At the data centers I'm using their DIA service. Honestly, It is sold/offered as one thing, but seems to work differently in practice. They sell it as a highly available service where they monitor and handle BGP routes with their peers and practically nothing bad can ever happen. In practice, they'll peer with Cogent and then Cogent will peer with twelve99. At some point twelve99 will have a problem in the middle of the country and the tunnels will start dropping packets. So I call them up and they will move me to GTT or some other Carrier. At this point the monitoring IP is still on Cogent (cause I forgot to change it) even though I'm not on it anymore. Then sometime in the future, GTT has a problem and for some reason the DIA service doesn't recognize this issue and the gateway doesn't flip because it's still monitoring the old Carrier.
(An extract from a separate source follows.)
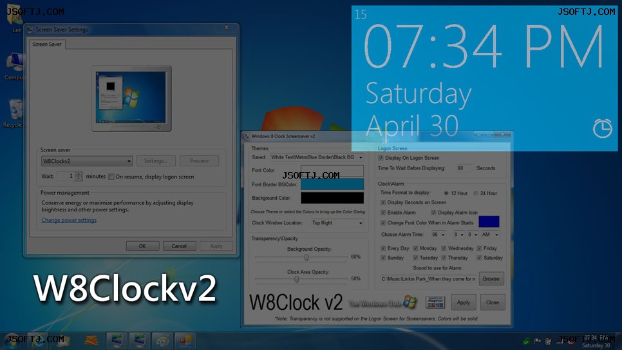
Task: Click the alarm clock icon on clock widget
Action: click(x=602, y=128)
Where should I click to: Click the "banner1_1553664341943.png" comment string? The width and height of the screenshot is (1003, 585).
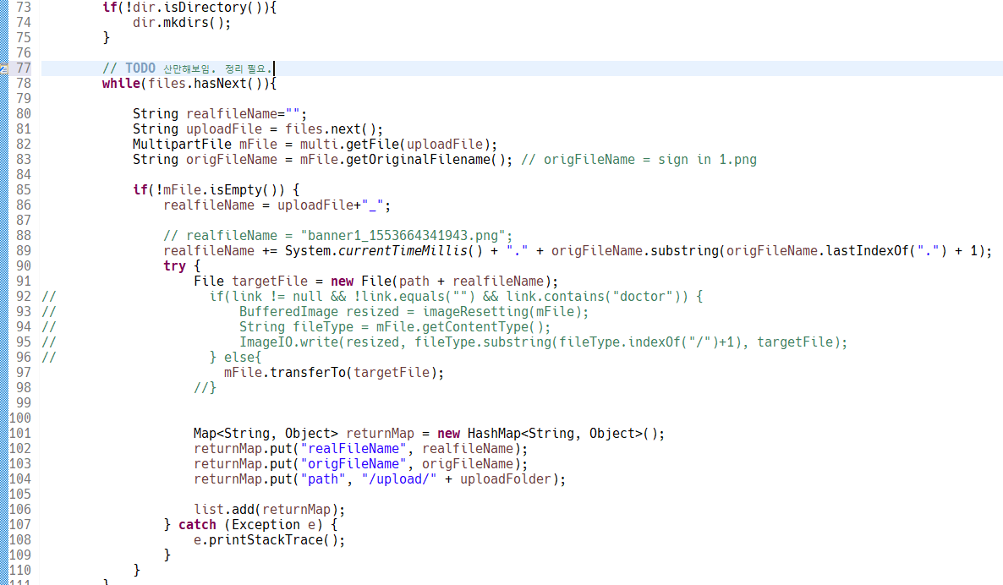406,236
The hand off to the Carrier is two or three hops away so I can't monitor the first hop and tell if I'm actually up.
After all this I moved to Google DNS IP and got bitten about a month later like I said in my previous message.
-
@rtw915 said in Dpinger multiple targets - aka gwmond $2,500:
@dennypage said in Dpinger multiple targets - aka gwmond $2,500:
It's not so bad if the target is an integral part of your route to the through the ISP.
Please forgive me, but I don't really understand what you mean.I was referring to a traditional multi-wan situation in which you have two completely independent ISP connections, such as AT&T and Comcast. In this case you would want a monitoring target for WAN1 in the local region for ISP1, and a a monitoring target for WAN2 in the local region for ISP2
That said, it sounds like what you are being presented is a single WAN connection from a pseudo ISP that moves peering around as needed. Different situation than above. I honestly do not have a good suggestion for you in that situation. Even the multiple targets approach would probably not really address the issue with peering changes.
Cloudflare is currently the best suggestion I have unless you want to stand something up with a cloud provider.
-
@dennypage said in Dpinger multiple targets - aka gwmond $2,500:
I was referring to a traditional multi-wan situation in which you have two completely independent ISP connections, such as AT&T and Comcast. In this case you would want a monitoring target for WAN1 in the local region for ISP1, and a a monitoring target for WAN2 in the local region for ISP2
Ah sorry for the misunderstanding, besides the primary DIA WAN 1 connection, I also have a standard ISP connection for WAN 2.
I get what you are saying though. Thanks for the help. I'll go with Cloudflare's IP for the time being until a solution like what was originally proposed can be implemented.